Misrepresentation versus Misremembrance #5: Attorney Pattis comments concerning whether the DOJ was investigating this issue of “perjury” misstates a fact.
The Office of Chief State Attorney received a sworn affidavit from me on Monday, January 26, indicating that sworn testimony to the judiciary committee of Judges Thomas Parker on January 16, 2015 and Judge Taggart Adams on January 23, were “material false and misleading.” The sworn affidavit detailing the allegations of perjury were posted on the judiciary committee website under public testimony on the date of January 23.
In addition, the Deputy Chief State Attorney Leonard Boyle also acknowledged the receipt of my complaint letter detailing the perjury allegations made on Judge Frazzini’s testimony on Wednesday, January 28. If Norm Pattis wants to fact check my sequence of events, he can contact Attorney Boyle at (860) 258-5800.
In addition to reporting the information above to the Deputy Chief State Attorney, these same allegations were reported to the FBI Task Force hotline as well last week.
Attorney Pattis has no more knowledge as to whether the FBI or the DOJ will be considering any actions on the perjury allegations or other matters of family court corruption being reported daily to the FBI Hotline. His commentary on that subject is merely speculation not a fact.
Intakes have been taken by the FBI hotline include judges failing to include foreign dividend income and foreign assets (including Swiss bank accounts) in family court utilized financial affidavits or the failure to report income by court appointed GALs and AMCs.
Misrepresentation vs. Misremembrance #6 Attorney Pattis has a well-regarded, well-respected and well-earned reputation as a civil rights advocate over his distinguished career.
Those of us who are involved in seeking “much overdo” legislative reforms in the operations of the family court system had our views validated in a “family court satisfaction survey” issued by the judiciary on Tuesday, February 10, 2015 and available for Attorney Pattis review on jud.ct.gov.
Yesterday, the judiciary committee agreed to move forward to draft legislation to address the misuse by judges of “pay per view” parenting issued in orders of supervised visitation as an example of an abuse of “judicial discretion”.
What Attorney Pattis seems to have “misremembered” is that “the liberty” interests of parents to the care, custody and companionship of their children is well defined in federal case law since Yick Wo v.
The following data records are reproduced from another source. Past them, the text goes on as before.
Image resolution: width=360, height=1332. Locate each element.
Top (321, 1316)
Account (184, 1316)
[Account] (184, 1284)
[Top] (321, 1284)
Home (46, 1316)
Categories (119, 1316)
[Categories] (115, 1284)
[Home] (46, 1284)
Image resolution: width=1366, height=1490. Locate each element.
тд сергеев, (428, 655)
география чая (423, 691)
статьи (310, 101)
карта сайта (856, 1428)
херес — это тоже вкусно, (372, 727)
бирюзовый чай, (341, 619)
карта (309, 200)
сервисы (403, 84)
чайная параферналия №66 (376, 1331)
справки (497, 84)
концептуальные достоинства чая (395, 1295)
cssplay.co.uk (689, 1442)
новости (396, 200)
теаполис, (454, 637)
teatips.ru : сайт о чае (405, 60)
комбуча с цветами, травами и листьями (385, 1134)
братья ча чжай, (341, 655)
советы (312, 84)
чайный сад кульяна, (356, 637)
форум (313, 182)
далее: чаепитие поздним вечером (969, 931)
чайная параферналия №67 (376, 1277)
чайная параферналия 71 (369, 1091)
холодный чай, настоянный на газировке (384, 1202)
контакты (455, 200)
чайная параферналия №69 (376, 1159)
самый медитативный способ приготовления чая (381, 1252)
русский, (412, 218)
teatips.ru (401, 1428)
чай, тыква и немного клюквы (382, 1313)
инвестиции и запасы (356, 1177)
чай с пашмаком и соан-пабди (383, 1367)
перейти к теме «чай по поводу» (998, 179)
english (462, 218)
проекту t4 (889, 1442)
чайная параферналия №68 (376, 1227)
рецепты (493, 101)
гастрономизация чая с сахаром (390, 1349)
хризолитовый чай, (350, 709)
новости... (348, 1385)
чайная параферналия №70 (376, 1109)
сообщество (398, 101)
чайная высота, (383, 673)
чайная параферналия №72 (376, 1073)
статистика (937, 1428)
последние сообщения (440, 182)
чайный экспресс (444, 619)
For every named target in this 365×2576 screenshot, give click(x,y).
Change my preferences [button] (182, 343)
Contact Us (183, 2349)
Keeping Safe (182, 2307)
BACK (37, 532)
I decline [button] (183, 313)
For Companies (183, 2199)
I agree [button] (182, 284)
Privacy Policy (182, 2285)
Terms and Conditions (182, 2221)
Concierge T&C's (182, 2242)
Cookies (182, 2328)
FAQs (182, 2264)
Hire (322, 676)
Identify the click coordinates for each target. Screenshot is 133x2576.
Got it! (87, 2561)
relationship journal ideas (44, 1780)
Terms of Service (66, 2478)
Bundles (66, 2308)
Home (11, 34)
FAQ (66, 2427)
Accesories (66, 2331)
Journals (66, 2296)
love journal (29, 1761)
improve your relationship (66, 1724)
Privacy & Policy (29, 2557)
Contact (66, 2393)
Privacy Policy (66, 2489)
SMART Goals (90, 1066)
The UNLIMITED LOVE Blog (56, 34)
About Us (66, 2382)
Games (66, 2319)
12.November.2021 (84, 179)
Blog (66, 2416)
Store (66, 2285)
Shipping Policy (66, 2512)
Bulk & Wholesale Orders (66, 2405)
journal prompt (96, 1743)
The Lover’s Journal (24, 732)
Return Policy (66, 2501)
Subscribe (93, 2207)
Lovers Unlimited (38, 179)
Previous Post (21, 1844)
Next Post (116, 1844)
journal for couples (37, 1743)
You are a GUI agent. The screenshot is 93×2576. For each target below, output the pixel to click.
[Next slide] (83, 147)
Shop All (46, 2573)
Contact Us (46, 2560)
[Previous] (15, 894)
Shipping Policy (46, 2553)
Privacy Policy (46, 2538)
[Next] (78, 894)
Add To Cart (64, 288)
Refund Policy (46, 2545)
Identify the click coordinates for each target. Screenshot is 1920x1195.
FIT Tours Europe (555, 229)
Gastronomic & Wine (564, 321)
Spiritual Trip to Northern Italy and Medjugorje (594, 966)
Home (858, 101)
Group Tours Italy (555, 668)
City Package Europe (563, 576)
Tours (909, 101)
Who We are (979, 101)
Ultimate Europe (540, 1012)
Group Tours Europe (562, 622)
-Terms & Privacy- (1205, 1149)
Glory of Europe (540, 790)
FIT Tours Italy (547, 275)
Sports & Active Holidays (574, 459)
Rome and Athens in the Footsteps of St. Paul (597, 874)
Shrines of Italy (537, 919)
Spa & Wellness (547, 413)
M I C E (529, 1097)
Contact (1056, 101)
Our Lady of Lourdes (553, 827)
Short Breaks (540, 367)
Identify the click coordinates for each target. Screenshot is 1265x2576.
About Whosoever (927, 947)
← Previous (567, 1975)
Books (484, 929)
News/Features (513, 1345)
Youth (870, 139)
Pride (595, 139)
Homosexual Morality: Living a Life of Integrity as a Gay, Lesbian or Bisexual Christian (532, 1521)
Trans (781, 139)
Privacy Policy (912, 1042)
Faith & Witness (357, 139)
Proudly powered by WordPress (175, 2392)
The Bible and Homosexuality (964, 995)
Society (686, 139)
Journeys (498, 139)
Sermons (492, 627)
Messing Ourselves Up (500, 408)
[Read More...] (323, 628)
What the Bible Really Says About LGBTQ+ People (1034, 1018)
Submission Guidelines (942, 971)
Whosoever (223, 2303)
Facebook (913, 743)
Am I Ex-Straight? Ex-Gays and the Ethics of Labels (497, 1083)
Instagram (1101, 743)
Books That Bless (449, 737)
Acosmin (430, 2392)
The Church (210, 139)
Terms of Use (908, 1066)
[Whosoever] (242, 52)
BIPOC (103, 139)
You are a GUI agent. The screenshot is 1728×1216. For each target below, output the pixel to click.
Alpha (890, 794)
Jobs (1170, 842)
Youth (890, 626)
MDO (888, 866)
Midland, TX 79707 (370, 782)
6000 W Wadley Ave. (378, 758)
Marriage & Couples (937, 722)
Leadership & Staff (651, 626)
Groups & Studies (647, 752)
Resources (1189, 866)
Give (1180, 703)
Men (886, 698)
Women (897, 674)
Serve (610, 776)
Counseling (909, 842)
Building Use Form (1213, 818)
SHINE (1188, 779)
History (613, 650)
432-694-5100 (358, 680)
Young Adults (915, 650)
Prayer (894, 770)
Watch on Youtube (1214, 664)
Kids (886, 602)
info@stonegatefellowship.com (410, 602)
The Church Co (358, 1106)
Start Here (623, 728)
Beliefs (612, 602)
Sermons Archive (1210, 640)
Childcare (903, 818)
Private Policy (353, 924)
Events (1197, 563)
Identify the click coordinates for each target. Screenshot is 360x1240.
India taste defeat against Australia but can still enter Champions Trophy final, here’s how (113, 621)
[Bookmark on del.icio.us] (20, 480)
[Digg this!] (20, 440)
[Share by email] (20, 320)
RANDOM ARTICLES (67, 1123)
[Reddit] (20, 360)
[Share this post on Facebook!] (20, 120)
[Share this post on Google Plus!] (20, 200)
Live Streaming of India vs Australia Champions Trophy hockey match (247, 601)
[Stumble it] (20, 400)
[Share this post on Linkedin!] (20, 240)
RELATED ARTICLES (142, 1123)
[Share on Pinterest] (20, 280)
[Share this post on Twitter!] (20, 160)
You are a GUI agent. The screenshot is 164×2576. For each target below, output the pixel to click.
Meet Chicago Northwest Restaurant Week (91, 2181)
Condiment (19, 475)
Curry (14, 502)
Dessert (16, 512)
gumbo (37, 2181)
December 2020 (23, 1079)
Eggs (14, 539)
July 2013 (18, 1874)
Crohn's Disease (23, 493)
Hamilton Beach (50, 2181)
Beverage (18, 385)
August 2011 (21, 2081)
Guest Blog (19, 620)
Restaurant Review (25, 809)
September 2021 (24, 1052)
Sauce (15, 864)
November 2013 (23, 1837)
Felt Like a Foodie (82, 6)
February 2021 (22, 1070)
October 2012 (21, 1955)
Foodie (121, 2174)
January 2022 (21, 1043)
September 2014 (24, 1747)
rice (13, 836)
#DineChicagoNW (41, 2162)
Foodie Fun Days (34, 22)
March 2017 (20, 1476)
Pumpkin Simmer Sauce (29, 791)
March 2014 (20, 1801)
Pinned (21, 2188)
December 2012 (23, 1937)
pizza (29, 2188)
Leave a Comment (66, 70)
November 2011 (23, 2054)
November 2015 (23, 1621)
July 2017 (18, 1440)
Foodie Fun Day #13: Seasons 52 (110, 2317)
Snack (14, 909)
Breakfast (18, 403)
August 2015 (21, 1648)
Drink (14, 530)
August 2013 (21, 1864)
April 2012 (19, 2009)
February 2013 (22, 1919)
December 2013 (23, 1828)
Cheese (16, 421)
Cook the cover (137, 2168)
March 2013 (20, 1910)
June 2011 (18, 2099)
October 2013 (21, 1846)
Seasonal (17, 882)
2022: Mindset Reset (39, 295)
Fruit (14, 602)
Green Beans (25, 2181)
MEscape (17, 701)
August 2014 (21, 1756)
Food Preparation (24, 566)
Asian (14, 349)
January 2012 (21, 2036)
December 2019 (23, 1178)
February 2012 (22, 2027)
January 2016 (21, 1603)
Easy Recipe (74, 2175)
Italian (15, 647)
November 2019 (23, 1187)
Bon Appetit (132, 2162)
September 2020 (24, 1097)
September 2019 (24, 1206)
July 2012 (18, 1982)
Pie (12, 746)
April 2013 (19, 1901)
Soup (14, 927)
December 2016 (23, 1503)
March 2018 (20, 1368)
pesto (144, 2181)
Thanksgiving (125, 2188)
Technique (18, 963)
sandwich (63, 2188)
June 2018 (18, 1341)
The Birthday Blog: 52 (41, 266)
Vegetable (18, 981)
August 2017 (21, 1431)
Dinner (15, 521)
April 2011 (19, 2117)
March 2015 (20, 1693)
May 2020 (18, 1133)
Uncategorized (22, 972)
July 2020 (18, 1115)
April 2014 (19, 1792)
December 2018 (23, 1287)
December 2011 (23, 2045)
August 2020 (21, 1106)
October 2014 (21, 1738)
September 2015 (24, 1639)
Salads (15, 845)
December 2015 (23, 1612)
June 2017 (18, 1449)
Hopkins 18 U.S. 356 in 1886.
This citizen will assist in the defense parental rights as an unenumerated right pursuant to the application of the Ninth, Fifth and Fourteenth Amendment.
In publishing his article yesterday entitled “Despite Attorney Pattis seems to have “misremembered” his earlier years where “civil rights” mattered to him as a matter of principle and of law.
We trust that Attorney Pattis will admit to the errors of factual misrepresentation and issue a proper correction.
Whether Attorney Pattis places any value on the “court of public opinion” when “misrepresentations” are arm-wrestling in the headlines with the word “misremembrance”, is “of the moment”.